Time frame: At Baseline and 3 Months (referred to as "3 M" below)
Functional Ability/Return to Usual Activities
The American Pain Outcome questionnaire will be used to measure functional ability. We report the change in the score for "In the last 24 hours how much has pain interfered/prevented you from... Doing activities such as walking, sitting, or standing" between Baseline and 3 months. (scale: 0 = 0% of the time, 10 = 100% of the time)
Time frame: Baseline, Days 1 and 7, Day 14, 3 Months (referred to as "3 M" below)

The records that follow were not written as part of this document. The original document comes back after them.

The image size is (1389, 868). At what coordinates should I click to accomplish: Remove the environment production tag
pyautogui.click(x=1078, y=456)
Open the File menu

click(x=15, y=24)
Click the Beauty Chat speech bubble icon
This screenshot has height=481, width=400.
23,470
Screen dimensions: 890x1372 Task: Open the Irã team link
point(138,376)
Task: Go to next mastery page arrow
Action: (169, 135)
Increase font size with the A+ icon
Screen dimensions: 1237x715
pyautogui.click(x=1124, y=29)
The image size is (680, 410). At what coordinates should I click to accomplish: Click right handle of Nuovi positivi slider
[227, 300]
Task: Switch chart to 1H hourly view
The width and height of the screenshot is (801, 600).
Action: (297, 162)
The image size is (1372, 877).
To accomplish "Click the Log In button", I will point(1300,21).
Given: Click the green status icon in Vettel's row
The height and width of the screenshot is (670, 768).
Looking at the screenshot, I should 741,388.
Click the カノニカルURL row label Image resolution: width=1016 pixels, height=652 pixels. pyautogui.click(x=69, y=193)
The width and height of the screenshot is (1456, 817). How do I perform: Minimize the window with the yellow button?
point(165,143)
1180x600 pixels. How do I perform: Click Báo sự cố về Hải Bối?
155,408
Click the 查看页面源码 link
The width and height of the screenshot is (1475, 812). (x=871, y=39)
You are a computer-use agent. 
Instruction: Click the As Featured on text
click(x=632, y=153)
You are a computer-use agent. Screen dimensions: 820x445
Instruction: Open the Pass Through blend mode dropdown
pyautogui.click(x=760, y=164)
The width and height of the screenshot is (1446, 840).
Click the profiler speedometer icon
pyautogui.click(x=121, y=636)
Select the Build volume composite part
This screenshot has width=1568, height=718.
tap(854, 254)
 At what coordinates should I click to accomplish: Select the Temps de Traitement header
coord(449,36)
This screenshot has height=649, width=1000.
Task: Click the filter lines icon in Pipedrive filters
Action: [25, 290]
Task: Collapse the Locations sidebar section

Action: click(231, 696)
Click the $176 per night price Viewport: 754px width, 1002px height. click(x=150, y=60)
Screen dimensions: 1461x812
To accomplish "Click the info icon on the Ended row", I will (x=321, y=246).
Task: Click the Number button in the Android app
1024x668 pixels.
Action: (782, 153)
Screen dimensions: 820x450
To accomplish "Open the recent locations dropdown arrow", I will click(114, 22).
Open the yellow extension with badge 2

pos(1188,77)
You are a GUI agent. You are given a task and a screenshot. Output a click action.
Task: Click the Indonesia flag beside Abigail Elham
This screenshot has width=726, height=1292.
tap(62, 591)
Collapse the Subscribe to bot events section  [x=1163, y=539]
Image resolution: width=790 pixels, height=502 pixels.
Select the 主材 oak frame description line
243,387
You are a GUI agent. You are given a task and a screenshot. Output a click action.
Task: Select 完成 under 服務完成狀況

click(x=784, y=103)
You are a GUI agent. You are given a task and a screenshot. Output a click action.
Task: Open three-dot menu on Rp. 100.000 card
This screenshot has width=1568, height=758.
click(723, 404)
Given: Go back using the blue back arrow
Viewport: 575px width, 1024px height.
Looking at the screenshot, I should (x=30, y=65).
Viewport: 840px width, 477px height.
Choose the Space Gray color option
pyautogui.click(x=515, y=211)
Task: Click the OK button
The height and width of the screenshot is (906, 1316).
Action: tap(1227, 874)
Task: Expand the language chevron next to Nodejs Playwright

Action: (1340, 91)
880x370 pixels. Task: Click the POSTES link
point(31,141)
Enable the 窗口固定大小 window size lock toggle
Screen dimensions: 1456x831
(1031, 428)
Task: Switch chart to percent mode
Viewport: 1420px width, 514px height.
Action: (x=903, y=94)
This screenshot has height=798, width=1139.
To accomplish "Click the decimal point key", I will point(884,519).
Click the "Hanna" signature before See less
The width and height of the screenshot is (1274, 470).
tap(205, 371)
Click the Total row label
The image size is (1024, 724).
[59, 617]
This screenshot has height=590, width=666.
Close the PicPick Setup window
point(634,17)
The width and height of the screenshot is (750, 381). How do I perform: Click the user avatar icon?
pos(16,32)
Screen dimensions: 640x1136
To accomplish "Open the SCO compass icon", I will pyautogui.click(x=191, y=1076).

Patient Reported Shared Decision Making
The CollaboRATE93 scale- a brief, patient reported measure of shared decision making after a clinical encounter will be used. The scale will be adapted to reflect the context of an acute pain clinical encounter in the emergency department. There are three questions scored 0-9 with higher values meaning more collaboration. The average score of the three questions was calculated.
Time frame: Day 1
Satisfaction With Pain Treatment
Participants are asked "How satisfied were you with the results of your pain treatment while in the hospital?" with 0 = extremely dissatisfied and 10 = extremely satisfied.
Time frame: Days 1 and 7, Day 14, 3 Months
Trust in Provider
The Trust in Physician scale, will be used to measure the patient's their trust in their provider. Allows Patient to report their perception of their provider. Patients are more likely to be adherent to medical care when they trust their physicians. We report the "Trust in lead clinician" item. Score 0-100, where higher indicates more trust.
Time frame: Day 7
Patient Preference for Treatment Plan
Patients will be provided options for pain treatment for discharge treatment plan. We are reporting out on patients who indicated they preferred any type of opioid.
Time frame: At Baseline
Treatment Plan Agreement Between Patient Preference and Provider Decision
Patient preference will be linked to electronic medical record data. Discordance between risk informed patient preferences and provider selection may indicate failure to achieve an optimized patient centered outcome. We report overall alignment.
Time frame: At Baseline
Self-Report Additional Provider Visits
Self-Report additional provider visits to measure follow-up visits for pain
Time frame: Day 14 and 3 Month
Current Opioid Misuse Measure (COMM)
The Current Opioid Misuse measure (COMM) will be used to measure misuse of opioids.